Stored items
☆ ☆ ☆ ☆ ☆
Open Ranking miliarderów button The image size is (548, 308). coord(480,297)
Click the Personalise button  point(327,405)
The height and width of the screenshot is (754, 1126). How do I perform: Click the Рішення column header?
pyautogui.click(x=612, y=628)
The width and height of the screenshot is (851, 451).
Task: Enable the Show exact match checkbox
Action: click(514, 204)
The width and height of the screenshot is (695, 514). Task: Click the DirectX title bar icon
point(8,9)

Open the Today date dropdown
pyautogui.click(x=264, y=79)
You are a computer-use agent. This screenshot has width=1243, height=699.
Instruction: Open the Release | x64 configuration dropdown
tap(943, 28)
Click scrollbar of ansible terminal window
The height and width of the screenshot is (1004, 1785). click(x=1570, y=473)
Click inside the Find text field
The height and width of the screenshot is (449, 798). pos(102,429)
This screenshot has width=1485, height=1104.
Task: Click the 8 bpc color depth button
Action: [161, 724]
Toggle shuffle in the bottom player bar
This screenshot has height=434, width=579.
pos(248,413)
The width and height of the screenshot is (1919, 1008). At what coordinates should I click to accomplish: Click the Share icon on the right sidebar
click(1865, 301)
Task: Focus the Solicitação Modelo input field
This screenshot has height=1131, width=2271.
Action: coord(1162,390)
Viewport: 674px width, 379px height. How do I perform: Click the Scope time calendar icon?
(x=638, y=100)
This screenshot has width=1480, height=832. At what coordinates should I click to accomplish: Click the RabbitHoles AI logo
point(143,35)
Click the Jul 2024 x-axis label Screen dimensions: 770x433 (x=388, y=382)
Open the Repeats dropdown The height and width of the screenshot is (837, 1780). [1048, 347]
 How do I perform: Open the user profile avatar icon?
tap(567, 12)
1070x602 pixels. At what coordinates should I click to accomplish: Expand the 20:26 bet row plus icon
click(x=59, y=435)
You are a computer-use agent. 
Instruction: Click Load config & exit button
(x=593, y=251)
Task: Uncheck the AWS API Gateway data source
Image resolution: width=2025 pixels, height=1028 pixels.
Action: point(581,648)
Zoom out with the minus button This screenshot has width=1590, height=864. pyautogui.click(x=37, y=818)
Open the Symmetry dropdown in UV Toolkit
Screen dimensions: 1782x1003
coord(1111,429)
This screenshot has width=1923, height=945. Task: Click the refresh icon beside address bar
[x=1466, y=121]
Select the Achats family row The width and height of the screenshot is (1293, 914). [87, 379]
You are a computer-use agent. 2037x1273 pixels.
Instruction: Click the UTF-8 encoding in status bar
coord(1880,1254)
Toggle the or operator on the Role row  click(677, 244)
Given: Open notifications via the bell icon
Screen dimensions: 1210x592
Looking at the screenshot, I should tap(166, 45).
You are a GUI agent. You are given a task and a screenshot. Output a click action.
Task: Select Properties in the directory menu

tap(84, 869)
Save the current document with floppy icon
☆ ☆ ☆ ☆ ☆
## Problem requirements
The answer must be the same records, repeated exactly and in full.

## Result of the task
Open Ranking miliarderów button The image size is (548, 308). coord(480,297)
Click the Personalise button  point(327,405)
The height and width of the screenshot is (754, 1126). How do I perform: Click the Рішення column header?
pyautogui.click(x=612, y=628)
The width and height of the screenshot is (851, 451).
Task: Enable the Show exact match checkbox
Action: click(514, 204)
The width and height of the screenshot is (695, 514). Task: Click the DirectX title bar icon
point(8,9)

Open the Today date dropdown
pyautogui.click(x=264, y=79)
You are a computer-use agent. This screenshot has width=1243, height=699.
Instruction: Open the Release | x64 configuration dropdown
tap(943, 28)
Click scrollbar of ansible terminal window
The height and width of the screenshot is (1004, 1785). click(x=1570, y=473)
Click inside the Find text field
The height and width of the screenshot is (449, 798). pos(102,429)
This screenshot has width=1485, height=1104.
Task: Click the 8 bpc color depth button
Action: [161, 724]
Toggle shuffle in the bottom player bar
This screenshot has height=434, width=579.
pos(248,413)
The width and height of the screenshot is (1919, 1008). At what coordinates should I click to accomplish: Click the Share icon on the right sidebar
click(1865, 301)
Task: Focus the Solicitação Modelo input field
This screenshot has height=1131, width=2271.
Action: coord(1162,390)
Viewport: 674px width, 379px height. How do I perform: Click the Scope time calendar icon?
(x=638, y=100)
This screenshot has width=1480, height=832. At what coordinates should I click to accomplish: Click the RabbitHoles AI logo
point(143,35)
Click the Jul 2024 x-axis label Screen dimensions: 770x433 (x=388, y=382)
Open the Repeats dropdown The height and width of the screenshot is (837, 1780). [1048, 347]
 How do I perform: Open the user profile avatar icon?
tap(567, 12)
1070x602 pixels. At what coordinates should I click to accomplish: Expand the 20:26 bet row plus icon
click(x=59, y=435)
You are a computer-use agent. 
Instruction: Click Load config & exit button
(x=593, y=251)
Task: Uncheck the AWS API Gateway data source
Image resolution: width=2025 pixels, height=1028 pixels.
Action: point(581,648)
Zoom out with the minus button This screenshot has width=1590, height=864. pyautogui.click(x=37, y=818)
Open the Symmetry dropdown in UV Toolkit
Screen dimensions: 1782x1003
coord(1111,429)
This screenshot has width=1923, height=945. Task: Click the refresh icon beside address bar
[x=1466, y=121]
Select the Achats family row The width and height of the screenshot is (1293, 914). [87, 379]
You are a computer-use agent. 2037x1273 pixels.
Instruction: Click the UTF-8 encoding in status bar
coord(1880,1254)
Toggle the or operator on the Role row  click(677, 244)
Given: Open notifications via the bell icon
Screen dimensions: 1210x592
Looking at the screenshot, I should tap(166, 45).
You are a GUI agent. You are given a task and a screenshot. Output a click action.
Task: Select Properties in the directory menu

tap(84, 869)
Save the current document with floppy icon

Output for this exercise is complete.